_Description of the task_
Reproduce the items verbatim, starting at the line containing "coordinates (1345, 784)." and continuing through the last line of the items, with both ends included.

Item coordinate data
=-=-=

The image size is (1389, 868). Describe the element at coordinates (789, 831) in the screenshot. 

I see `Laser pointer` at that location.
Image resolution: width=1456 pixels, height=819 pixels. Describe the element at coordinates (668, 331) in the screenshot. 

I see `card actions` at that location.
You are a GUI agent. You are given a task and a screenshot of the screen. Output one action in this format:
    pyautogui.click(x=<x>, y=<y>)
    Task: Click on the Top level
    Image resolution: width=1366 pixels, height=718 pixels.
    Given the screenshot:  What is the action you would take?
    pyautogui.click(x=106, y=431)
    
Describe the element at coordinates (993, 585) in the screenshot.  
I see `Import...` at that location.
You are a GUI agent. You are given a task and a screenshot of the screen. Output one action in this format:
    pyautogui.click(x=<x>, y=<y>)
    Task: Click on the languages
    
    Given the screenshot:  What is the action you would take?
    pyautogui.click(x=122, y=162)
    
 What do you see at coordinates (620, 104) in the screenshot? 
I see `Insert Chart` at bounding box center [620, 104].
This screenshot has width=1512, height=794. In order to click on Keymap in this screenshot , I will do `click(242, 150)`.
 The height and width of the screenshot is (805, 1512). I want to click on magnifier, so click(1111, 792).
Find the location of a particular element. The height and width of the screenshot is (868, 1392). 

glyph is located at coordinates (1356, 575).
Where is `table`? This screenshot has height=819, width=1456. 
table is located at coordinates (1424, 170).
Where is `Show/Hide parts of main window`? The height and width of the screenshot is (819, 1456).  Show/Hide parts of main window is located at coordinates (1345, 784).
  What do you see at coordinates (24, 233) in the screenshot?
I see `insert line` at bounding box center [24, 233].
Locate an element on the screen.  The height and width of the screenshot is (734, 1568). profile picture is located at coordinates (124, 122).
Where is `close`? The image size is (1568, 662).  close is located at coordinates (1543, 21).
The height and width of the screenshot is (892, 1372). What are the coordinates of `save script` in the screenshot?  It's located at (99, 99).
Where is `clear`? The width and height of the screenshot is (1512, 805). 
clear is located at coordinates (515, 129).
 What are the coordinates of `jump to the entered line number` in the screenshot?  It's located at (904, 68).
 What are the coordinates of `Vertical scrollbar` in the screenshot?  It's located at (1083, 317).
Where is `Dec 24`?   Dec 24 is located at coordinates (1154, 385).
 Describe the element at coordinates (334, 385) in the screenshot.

=-=-=

_Worked solution_
Where is `Show/Hide parts of main window`? The height and width of the screenshot is (819, 1456).  Show/Hide parts of main window is located at coordinates (1345, 784).
  What do you see at coordinates (24, 233) in the screenshot?
I see `insert line` at bounding box center [24, 233].
Locate an element on the screen.  The height and width of the screenshot is (734, 1568). profile picture is located at coordinates (124, 122).
Where is `close`? The image size is (1568, 662).  close is located at coordinates (1543, 21).
The height and width of the screenshot is (892, 1372). What are the coordinates of `save script` in the screenshot?  It's located at (99, 99).
Where is `clear`? The width and height of the screenshot is (1512, 805). 
clear is located at coordinates (515, 129).
 What are the coordinates of `jump to the entered line number` in the screenshot?  It's located at (904, 68).
 What are the coordinates of `Vertical scrollbar` in the screenshot?  It's located at (1083, 317).
Where is `Dec 24`?   Dec 24 is located at coordinates (1154, 385).
 Describe the element at coordinates (334, 385) in the screenshot.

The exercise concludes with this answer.